I read an interesting article today by Olivier Pujol. Oliver, writing in iCEO, was bemoaning the fact that acquisitions have a terrible habit of going sour. I would tend to agree and am interested to share Oliver's insights and add my own take.
Surveys show that, on average, mergers and acquisitions destroy value. Highly publicised successes are not sufficient to compensate for disastrous ones. Yet, it is relatively easy to set the ground rules for good acquisitions.
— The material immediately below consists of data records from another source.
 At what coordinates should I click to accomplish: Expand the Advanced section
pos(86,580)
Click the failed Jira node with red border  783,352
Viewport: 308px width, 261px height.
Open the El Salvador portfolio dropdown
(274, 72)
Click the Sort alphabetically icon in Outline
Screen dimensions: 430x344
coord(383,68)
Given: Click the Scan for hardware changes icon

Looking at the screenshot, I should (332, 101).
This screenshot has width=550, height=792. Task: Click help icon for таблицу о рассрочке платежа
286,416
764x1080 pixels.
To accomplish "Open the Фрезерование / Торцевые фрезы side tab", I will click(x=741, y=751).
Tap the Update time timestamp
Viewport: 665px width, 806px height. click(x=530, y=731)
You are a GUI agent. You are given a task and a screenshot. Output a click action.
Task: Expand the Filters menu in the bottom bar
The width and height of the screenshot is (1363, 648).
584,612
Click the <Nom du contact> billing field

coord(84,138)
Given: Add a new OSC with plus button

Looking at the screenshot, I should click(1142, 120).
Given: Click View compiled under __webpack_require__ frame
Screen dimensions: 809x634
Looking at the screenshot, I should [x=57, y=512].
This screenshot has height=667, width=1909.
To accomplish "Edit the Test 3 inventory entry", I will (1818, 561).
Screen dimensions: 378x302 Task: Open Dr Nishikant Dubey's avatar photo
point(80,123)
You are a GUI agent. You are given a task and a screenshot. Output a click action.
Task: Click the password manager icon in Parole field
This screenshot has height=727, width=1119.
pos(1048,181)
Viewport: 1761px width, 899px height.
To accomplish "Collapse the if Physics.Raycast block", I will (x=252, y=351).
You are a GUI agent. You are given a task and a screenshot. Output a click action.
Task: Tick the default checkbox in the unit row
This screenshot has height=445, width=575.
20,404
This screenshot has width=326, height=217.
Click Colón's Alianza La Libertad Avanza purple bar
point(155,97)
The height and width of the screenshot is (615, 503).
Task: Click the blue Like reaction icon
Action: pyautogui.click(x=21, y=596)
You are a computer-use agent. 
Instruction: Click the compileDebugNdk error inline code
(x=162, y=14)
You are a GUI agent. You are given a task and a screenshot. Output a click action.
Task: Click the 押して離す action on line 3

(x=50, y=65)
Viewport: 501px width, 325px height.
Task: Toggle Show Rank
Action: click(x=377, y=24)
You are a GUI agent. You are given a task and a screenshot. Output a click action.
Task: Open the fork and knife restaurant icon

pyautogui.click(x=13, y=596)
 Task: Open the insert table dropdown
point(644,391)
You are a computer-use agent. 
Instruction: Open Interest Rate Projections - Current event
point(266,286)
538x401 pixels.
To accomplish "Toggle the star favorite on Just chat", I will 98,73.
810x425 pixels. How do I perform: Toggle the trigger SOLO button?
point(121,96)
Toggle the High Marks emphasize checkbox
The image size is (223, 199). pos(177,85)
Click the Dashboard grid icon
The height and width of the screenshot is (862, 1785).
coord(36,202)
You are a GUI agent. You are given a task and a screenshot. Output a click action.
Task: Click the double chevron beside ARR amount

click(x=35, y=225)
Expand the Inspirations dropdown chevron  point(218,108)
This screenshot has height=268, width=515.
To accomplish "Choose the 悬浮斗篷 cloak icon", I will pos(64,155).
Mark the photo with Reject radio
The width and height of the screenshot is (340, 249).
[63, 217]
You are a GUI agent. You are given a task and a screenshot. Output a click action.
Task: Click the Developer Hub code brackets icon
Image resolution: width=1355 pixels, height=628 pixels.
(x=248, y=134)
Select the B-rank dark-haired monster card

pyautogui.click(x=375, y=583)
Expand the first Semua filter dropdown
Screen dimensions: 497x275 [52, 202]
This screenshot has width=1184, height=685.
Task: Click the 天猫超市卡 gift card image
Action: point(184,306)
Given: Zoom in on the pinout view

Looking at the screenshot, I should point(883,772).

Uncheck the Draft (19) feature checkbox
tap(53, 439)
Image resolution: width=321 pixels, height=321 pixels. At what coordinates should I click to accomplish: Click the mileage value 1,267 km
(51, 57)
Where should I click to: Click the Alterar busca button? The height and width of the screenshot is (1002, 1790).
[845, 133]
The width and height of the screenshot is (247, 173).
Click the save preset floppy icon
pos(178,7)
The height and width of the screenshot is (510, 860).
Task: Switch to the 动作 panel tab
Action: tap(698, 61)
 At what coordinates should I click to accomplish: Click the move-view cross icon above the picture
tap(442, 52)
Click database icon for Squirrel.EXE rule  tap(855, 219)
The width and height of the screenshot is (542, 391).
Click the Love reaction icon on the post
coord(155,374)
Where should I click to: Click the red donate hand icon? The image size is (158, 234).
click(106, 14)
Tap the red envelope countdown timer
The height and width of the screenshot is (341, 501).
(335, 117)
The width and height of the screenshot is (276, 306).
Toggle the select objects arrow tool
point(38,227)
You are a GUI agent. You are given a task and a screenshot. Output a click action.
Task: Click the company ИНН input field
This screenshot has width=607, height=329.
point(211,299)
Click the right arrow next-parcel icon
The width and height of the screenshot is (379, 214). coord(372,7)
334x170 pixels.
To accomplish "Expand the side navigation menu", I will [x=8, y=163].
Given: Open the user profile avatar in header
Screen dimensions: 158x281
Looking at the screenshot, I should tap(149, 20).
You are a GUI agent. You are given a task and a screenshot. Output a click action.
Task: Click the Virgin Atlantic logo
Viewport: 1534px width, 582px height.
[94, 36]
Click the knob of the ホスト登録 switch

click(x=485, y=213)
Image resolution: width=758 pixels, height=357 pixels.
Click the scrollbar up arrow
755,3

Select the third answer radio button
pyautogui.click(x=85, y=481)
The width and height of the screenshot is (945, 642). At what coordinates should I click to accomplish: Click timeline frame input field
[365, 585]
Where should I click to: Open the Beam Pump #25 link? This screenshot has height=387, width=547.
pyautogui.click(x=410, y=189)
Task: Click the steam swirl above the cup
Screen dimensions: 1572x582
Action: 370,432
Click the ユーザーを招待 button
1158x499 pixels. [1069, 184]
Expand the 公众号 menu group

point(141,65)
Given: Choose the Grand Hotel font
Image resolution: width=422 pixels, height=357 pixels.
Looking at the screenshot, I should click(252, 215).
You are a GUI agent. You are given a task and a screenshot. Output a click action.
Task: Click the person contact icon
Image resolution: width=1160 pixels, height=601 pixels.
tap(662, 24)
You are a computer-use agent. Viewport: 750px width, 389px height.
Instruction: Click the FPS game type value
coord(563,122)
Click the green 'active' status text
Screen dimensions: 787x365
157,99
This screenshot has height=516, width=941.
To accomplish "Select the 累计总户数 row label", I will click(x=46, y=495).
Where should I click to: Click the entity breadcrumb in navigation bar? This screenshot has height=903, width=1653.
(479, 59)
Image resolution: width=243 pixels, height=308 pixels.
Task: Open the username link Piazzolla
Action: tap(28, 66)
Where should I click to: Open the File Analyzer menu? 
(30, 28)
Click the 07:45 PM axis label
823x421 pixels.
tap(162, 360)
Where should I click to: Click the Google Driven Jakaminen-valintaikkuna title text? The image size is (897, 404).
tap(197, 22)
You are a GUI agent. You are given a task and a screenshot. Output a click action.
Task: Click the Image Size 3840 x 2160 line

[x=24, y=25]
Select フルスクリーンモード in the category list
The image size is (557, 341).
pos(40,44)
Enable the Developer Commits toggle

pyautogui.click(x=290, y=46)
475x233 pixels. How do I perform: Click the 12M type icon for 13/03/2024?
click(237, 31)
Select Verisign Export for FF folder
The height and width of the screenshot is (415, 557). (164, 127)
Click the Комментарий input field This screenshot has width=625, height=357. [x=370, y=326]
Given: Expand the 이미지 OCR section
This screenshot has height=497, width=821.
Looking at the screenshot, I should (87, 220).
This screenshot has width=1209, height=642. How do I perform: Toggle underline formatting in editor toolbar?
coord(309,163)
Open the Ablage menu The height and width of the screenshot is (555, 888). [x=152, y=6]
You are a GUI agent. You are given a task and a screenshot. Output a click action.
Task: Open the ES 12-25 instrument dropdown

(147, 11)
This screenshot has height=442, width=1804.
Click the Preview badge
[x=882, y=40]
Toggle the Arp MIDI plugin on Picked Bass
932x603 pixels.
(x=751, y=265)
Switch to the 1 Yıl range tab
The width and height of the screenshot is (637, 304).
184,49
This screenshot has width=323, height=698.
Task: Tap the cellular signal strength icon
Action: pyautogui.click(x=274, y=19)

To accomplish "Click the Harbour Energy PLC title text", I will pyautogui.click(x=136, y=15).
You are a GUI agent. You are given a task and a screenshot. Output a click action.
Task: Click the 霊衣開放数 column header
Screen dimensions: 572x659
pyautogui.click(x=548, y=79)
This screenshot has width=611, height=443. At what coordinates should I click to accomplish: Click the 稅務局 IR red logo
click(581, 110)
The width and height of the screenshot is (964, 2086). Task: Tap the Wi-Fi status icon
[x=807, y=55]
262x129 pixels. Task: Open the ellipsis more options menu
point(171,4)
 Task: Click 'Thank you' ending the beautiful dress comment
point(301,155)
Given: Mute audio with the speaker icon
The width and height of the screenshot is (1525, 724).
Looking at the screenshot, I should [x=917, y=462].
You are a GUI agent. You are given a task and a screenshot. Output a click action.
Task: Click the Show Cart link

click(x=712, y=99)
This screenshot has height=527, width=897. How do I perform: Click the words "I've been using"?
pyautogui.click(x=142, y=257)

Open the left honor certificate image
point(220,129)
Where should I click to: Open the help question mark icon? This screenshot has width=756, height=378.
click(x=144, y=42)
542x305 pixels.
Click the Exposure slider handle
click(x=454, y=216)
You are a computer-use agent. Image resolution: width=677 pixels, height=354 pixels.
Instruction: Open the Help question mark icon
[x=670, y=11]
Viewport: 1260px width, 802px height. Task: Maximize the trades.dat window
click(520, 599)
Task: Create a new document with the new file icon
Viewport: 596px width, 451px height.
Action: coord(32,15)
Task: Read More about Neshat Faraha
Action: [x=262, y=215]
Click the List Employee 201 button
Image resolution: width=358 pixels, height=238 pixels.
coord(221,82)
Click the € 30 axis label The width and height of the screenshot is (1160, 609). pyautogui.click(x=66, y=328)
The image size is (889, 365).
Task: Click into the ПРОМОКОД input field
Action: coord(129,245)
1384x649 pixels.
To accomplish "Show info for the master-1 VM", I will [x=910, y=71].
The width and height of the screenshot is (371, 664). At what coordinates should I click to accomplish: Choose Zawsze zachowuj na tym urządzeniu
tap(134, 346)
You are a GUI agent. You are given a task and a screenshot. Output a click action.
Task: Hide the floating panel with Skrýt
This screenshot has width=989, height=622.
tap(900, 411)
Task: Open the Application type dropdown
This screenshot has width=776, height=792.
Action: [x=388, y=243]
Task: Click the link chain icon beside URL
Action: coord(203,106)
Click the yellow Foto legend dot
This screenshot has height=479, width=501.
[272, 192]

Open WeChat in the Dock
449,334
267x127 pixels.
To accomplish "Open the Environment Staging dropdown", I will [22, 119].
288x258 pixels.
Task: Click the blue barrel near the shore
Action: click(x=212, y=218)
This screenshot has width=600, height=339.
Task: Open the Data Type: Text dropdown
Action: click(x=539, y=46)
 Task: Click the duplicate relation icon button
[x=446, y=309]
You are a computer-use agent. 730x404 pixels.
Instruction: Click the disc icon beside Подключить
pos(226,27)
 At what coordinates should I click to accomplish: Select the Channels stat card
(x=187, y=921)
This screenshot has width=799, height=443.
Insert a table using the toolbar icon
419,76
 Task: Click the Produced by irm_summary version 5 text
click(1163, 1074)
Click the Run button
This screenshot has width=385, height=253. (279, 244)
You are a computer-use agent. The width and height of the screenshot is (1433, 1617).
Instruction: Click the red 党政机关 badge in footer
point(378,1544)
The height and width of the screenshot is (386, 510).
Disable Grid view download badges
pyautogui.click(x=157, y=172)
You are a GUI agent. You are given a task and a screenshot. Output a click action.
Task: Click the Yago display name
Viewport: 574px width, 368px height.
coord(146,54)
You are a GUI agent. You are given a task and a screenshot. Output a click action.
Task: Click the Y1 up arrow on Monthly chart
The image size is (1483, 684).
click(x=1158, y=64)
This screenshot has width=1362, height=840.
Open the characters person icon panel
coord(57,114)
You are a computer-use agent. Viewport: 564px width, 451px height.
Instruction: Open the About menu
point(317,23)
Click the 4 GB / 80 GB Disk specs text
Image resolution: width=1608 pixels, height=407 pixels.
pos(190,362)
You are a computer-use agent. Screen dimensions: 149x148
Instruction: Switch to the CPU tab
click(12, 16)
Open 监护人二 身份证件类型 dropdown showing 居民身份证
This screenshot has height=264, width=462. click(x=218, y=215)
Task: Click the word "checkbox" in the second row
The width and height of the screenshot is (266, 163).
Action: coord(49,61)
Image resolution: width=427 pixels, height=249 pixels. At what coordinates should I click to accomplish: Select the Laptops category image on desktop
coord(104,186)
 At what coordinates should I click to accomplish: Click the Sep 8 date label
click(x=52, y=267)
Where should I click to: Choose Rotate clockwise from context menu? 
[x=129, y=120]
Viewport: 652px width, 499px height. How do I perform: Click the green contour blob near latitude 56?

In my opinion your professional advisor will claim to know or should know the pitfalls, but at the same time they (professionals) keep getting it wrong or allowing us to get it wrong at an alarming rate:
Oliver says that rules broken include:
• Make acquisitions beyond the scope of their strategy (think ebay nd skype)
• Produce unrealistic business projections to accommodate the demands of the deal (timewarner and aol)
• Fail to implement integration plans (Sprint and Nextel Communications)
• Fail to communicate with all the stakeholders (all of the above)
According to the author; the mechanisms leading to these repeated mistakes are too powerful and overcome experience and wisdom; because M and A is a fascinating activity, with stakes far beyond simple efficient business; because closing an acquisition is a short term objective (we all know how powerful they can be), and making it profitable is a long term activity (we all know how difficult that can be).
Pujol claims that surveys consistently illustrate that:
• one fourth of all acquisitions create value far in excess of initial expectations (very positive NPV [net present value], above budget)
• one fourth of all acquisitions perform less than expected, but pay the cost of capital (positive NPV, below budget)
• one fourth of all acquisitions destroy some value (negative NPV) even though cash flows remain positive
• one fourth of all acquisitions end up generating negative cash flows.
In half of the cases, the buyer would have been better off not doing the acquisition. And worse, the aggregated Net Present Value of all M and A activities seems to be significantly negative. In other terms, we would be better off without M and A.
The economic crisis that we are experiencing has demonstrated at length that professionals with excellent technical skills could work their best to create major failures affecting people’s lives. Some of the lessons learnt were:
- short term goals may lead to major wrong decisions
- excessive trust in technicality obscures economic reality
- self interest make people lose all commonsense
- passion for figures and money challenges consideration for other human beings.
Lessons learnt from acquisitions are very similar in many aspects. But money pains are not the most important. There is much more than figures at stake. All acquisitions result in real people losing their jobs.
But bad integration results in unnecessary and often irreversible damage - human and finacial. And managers should never accept that. It’s not an operational mistake anymore, but a human fault. It is high stakes gambling unless the rules are followed religiously.